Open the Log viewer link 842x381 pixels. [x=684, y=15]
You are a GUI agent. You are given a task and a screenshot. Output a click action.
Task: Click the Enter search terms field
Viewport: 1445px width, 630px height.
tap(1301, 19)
* * *
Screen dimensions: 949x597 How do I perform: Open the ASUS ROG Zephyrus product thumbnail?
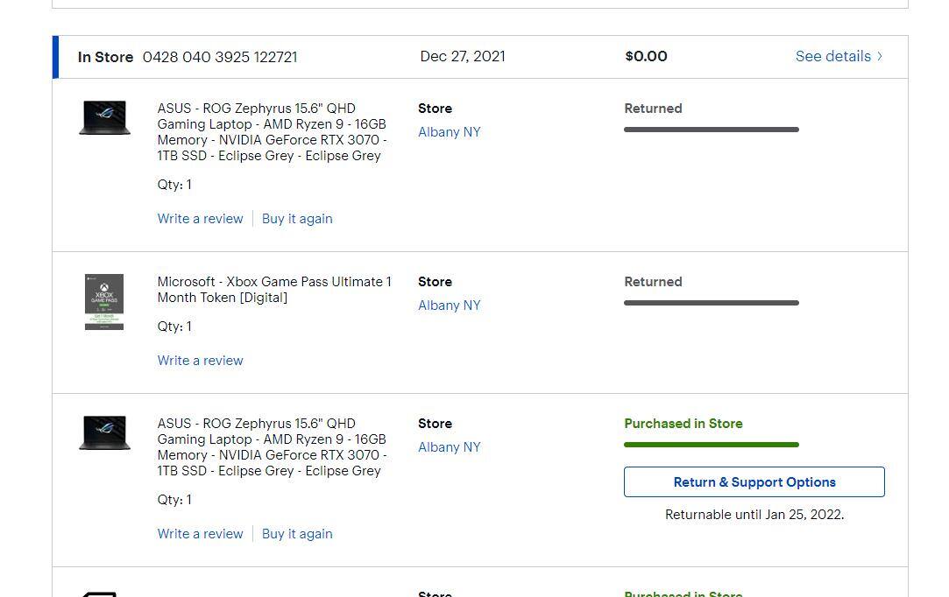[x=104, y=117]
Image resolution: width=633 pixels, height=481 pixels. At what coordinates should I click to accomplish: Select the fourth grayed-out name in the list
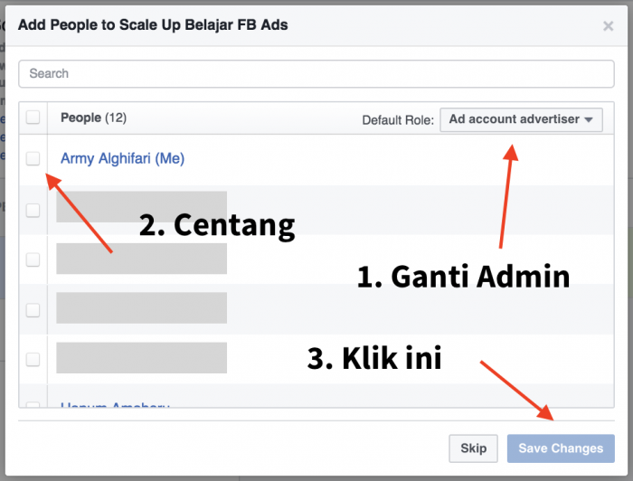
---
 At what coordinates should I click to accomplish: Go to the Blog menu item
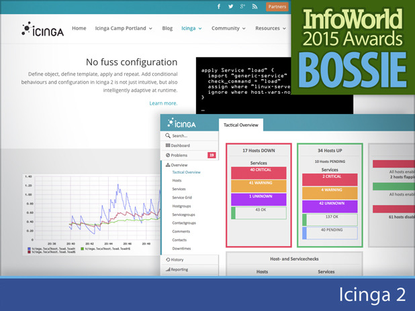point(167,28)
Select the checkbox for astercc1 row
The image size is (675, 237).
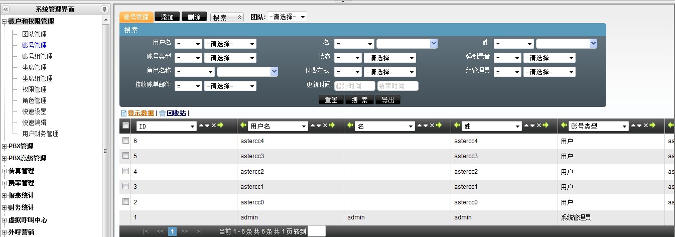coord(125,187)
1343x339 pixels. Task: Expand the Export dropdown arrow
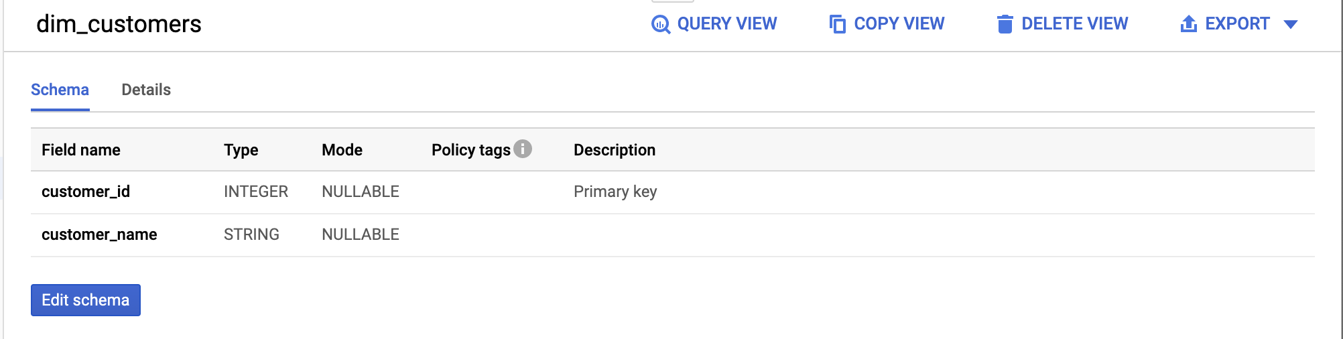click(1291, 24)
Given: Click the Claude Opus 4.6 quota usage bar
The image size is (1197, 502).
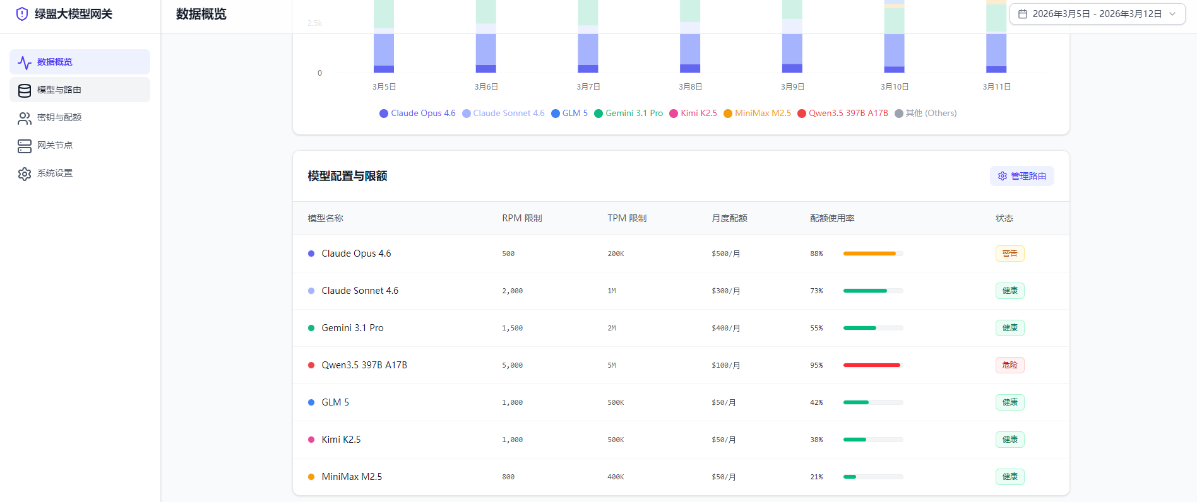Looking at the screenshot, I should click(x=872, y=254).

(What to produce) The required output is each line of the entries that contains the word "Select".

(Response to this exercise)
Image resolution: width=633 pixels, height=481 pixels. At what coordinates should I click to accomplish: Select the fourth grayed-out name in the list
Select the checkbox for astercc1 row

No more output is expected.